Ici, il ne s’agit pas d’une relation following mais d’une relation entre les interactions des différents acteurs. Cela permet de voir les meneurs. Si le compte moooouslima, othmanovich__ et d’autres sont aujourd’hui supprimé, khilafalgeria3 ( donc le 3 ème account qu’il fait) est toujours en exercice.
En réalité, la majorité des accounts ne sont même pas français puisque leur zone GMT se situe à Lubjana, et donc probablement de l’est de la Tunisie. On remarque aussi qu’une grande partie des accounts n’appartient pas du tout aux musulmans mais proviennent du FN. Si l’on comprend parfaitement la raison pour laquelle il fallait que ce hashtag émerge, cela pose la question : Qui bono ? Aux extrêmes. Les médias se sont ensuite emparés du hashtag ce qui a fait explosé le nombre de tweets alors que celui-ci, avant les médias ne comptaient que 1111 tweets. (dont ceux du FN)

> [Données fournies]:

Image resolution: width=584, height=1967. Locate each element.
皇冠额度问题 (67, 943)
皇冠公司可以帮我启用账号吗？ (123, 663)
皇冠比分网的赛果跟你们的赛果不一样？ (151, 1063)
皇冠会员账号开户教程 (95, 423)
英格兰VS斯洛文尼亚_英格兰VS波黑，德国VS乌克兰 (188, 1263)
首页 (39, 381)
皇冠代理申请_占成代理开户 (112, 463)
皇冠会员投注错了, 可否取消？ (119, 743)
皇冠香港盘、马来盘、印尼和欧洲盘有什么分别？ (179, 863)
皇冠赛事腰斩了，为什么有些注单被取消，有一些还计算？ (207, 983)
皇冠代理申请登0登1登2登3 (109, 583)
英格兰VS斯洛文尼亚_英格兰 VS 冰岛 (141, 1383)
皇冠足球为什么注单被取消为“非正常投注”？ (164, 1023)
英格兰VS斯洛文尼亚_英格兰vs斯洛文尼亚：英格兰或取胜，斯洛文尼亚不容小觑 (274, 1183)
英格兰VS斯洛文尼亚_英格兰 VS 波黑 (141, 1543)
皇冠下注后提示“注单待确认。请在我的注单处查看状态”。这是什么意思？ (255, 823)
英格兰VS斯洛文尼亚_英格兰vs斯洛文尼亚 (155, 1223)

> [Série d’exercices]:
1. Les affirmations suivantes concordent-elles avec le passage sur le hashtag ? Pour chacune, répondez par oui ou non et citez les mots du passage qui permettent de trancher.
(a) Le compte khilafalgeria3 a été supprimé.
(b) Avant l’intervention des médias, le hashtag ne totalisait que 1111 tweets.
(c) Une grande partie des comptes provient du FN.
2. Rédigez la suite du passage sur le hashtag à partir de sa dernière phrase.

> [Réponses]:
1.
(a) Non : « khilafalgeria3 ( donc le 3 ème account qu’il fait) est toujours en exercice ».
(b) Oui : « celui-ci, avant les médias ne comptaient que 1111 tweets ».
(c) Oui : « une grande partie des accounts n’appartient pas du tout aux musulmans mais proviennent du FN ».

2.
Le problème de la technique de la pêche est que certaines personnes pensent utile de tweeter ce hashtag sans être islamistes ce qui va créer un bruit conséquent qu’il faudra par la suite filtrer. C’est également ici que la cartographie prend tout son sens.
II. Moyens d’action
Une fois la liste établie, que faire ? La censure sur le Web est souvent totalement inutile. Pour rappel, à l’origine, le Web était un réseau militaire développé pendant la guerre froide par le gouvernement américain qui cherchait à protéger ses installations en cas d’attaque nucléaire soviétique. Le but de ce réseau était de ne pas avoir d’épicentre, mais une multitude de nœuds….

… Et ceci de façon à ce que si un noeud cassait, tous les autres noeuds puissent prendre le relais : c’est la raison pour laquelle l’un des surnoms du World Wide Web est « la toile ».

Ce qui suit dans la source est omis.